Yes, your family gave you gifts before, but I’m guessing that your ex ended up with some of the wedding gifts, right? Plus it seems as if people get upset/confused if you do not register and assume you are fishing for cash, or you will end up with a bunch of random things. As someone else said, some people are going to give you gifts anyway, so it is better to have some sort of guideline in place.
Post # 11
I guess I would think that, were I a guest who had attended your previous wedding and also somehow of the mind that I would come eat your food and drink your alcohol and begrudge you a second gift, I actually wouldn’t call to see what you need. If people like that do call, you should certainkly acknowledge their past generosity. And if they seem truly interested in sending a gift, you can tell them what you need or direct them to your registry like any other guest. There is an art to graciously accepting the good wishes of another – and while that doesn’t include expecting a gift, it is ingracious in its own way to insist that people not bring a gift if they would really like to.
Post # 12
As a second-time bride myself, with a first-time groom, I have consulted several etiquette authorities on this point. Miss Manners (my personal favorite) AND Emily Post’s granddaughter or whoever has taken over for her BOTH say that you SHOULD register.
This is not because anybody "owes" you a gift in exchange for anything — your hospitality, the honor of the invitation, etc. But hey, maybe they’d like to help you celebrate by getting you a gift. Why rain on their parade? It’s not as if you’ll be advertising your registry, right? The information will simply be available to those who ask, and the registry is, as Miss Manners points out, really intended to help people who feel moved to generosity, to make it easier on them to find something for you.
And what I keep telling myself is: just because you’ve done it before doesn’t mean it shouldn’t be AT LEAST as much fun this time.
Post # 13
I know a girl getting married about 3 years after her first marriage. She only got divorced about a year ago. She posted her wedding website already and the fact that she had a registry on there makes me feel bad for her family. They already got her something the first time around, she shouldn’t make them do this again, especially just 3 years later. I’m only a “facebook friend”, we did some things together in college, and I haven’t talked to her since her first wedding, but I still thought it was tacky even though I thought she was a nice person.
Post # 13
It depends. If the bride was married before, but didn’t have a wedding or any gifts given, then a second marriage is more like a first marriage if the second marriage consists of a ceremony and/or gift giving, and it doesn’t seem strange to give a gift in this circumstance.
Then there are the perpetual, gift-loving brides. The women who have been ceremoniously married multiple times, and happily encourage gift-giving everytime.

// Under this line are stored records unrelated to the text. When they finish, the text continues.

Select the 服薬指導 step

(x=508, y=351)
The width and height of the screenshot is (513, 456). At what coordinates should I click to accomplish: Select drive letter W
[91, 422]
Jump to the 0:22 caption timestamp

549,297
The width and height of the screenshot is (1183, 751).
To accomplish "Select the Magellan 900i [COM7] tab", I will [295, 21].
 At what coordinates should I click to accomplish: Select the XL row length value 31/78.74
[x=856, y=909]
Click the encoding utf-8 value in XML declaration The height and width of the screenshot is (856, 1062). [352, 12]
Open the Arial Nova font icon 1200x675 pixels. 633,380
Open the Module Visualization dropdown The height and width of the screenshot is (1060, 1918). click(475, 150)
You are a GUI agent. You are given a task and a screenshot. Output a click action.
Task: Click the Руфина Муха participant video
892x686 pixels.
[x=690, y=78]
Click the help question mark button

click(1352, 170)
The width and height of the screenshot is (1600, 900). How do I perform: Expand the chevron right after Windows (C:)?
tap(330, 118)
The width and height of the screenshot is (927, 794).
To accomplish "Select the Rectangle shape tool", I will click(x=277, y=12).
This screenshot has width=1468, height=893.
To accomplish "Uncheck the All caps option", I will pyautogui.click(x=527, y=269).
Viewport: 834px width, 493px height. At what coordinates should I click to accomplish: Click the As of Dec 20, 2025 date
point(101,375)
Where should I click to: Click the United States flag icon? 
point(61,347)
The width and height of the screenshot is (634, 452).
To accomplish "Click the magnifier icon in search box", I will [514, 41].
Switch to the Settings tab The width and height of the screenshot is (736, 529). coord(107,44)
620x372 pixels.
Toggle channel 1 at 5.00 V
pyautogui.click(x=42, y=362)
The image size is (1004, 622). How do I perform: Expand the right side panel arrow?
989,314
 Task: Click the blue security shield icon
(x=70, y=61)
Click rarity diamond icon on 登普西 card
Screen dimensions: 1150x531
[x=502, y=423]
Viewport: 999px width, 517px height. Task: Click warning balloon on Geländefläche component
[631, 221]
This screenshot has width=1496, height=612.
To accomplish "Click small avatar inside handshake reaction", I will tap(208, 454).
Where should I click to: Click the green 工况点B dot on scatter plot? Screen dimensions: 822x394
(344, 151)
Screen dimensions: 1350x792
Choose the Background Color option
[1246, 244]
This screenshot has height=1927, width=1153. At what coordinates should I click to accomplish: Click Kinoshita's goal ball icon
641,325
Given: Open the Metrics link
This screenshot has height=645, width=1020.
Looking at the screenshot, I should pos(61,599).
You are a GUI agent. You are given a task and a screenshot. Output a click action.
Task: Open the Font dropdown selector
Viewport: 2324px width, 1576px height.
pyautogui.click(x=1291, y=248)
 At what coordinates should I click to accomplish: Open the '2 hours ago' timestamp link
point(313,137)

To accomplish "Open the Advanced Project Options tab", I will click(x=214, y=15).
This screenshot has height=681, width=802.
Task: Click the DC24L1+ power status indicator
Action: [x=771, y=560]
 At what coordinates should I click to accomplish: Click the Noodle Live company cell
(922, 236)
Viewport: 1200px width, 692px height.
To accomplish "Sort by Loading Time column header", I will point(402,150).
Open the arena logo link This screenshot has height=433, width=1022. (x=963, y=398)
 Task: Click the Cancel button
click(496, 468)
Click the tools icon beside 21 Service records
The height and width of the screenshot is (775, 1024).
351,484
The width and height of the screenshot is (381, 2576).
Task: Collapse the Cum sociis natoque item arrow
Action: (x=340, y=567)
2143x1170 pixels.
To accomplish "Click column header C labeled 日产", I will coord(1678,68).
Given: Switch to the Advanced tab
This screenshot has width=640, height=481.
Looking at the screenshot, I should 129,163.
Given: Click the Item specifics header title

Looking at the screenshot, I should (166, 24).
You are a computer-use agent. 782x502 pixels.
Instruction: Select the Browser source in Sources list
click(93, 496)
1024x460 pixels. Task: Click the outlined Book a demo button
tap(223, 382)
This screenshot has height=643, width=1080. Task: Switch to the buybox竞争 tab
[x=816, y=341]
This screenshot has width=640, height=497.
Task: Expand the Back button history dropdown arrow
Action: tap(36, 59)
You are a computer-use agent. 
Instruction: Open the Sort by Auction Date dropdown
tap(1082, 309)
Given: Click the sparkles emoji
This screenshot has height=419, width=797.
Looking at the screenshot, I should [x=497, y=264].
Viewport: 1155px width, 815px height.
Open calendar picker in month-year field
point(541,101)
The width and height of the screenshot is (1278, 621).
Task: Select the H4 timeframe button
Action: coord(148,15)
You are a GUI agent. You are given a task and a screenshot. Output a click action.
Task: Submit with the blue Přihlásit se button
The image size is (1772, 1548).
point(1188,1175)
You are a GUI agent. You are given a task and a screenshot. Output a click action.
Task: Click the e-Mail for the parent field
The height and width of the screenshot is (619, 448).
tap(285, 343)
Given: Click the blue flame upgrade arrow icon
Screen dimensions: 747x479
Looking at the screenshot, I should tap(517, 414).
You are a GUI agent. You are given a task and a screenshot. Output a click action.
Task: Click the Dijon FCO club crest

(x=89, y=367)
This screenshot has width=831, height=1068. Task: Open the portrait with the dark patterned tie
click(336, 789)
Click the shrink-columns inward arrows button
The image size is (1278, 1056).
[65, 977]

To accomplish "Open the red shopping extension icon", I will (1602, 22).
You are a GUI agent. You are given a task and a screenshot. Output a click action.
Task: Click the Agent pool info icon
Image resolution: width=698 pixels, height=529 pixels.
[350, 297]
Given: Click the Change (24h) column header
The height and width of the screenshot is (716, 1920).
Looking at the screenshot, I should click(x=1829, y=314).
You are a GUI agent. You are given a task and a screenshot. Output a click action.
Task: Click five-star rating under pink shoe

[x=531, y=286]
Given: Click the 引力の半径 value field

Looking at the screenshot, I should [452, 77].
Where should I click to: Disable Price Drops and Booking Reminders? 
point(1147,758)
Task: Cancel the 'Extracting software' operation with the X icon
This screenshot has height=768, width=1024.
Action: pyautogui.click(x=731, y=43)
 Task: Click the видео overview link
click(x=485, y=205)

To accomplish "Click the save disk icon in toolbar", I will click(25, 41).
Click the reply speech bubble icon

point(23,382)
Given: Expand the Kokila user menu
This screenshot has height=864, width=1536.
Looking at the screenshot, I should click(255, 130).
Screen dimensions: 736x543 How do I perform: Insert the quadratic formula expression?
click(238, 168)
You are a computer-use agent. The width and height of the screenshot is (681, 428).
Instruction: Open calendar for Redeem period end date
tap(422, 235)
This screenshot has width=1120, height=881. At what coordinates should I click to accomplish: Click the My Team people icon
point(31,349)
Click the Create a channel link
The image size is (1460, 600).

It creates inequity because by getting married multiple times, one is rewarded as though they’ve accomplished some major life feat, when really, all perpetual brides (or grooms) do is have multiple failed relationships, and jump into new marriages without resolving their personal issues first, so as to avoid [subjecting others to] the same mistakes over and over. Sorry, but multiple (esp. anything over two) marriages are not gift-worthy events.
Post # 14
Are you registering for your baby? If yes, then I would say no to wedding registry.
Post # 15
This thread is 9. Fucking. Years. Old.
angela76 : You should not bump threads this old. Pointless.